Task directions: Every line below between the one holding "PT Mora Anugerah Berkat (62, 25)" and the one holding "Member Area (22, 2424)", inclusive, should be copied exactly, and no other line.
○ ○ ○ ○ ○
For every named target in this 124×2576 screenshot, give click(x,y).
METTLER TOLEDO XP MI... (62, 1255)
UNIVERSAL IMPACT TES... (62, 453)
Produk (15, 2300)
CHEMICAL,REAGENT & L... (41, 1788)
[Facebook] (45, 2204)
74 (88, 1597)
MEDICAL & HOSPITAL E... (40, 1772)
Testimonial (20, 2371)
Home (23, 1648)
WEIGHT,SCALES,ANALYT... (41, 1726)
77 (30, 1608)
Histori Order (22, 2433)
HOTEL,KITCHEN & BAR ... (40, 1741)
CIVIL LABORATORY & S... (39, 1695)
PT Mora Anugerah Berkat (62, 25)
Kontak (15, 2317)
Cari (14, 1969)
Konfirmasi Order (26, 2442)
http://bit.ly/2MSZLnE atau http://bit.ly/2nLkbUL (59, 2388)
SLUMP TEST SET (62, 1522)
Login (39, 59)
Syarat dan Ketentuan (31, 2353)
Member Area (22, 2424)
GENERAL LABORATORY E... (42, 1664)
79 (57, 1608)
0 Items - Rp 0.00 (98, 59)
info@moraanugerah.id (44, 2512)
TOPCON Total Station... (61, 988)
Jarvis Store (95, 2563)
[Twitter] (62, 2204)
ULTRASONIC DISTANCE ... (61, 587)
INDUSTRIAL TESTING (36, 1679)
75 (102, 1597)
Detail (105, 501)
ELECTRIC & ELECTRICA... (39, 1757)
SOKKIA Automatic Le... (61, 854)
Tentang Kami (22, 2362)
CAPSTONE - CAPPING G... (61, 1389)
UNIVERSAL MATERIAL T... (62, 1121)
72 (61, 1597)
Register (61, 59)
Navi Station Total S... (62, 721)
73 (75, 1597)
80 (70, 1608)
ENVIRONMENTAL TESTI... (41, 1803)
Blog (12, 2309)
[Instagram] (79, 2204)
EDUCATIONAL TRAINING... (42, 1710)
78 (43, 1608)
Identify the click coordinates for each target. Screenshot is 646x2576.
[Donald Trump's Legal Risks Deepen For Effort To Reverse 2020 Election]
○ ○ ○ ○ ○
Exercise result:
PT Mora Anugerah Berkat (62, 25)
Kontak (15, 2317)
Cari (14, 1969)
Konfirmasi Order (26, 2442)
http://bit.ly/2MSZLnE atau http://bit.ly/2nLkbUL (59, 2388)
SLUMP TEST SET (62, 1522)
Login (39, 59)
Syarat dan Ketentuan (31, 2353)
Member Area (22, 2424)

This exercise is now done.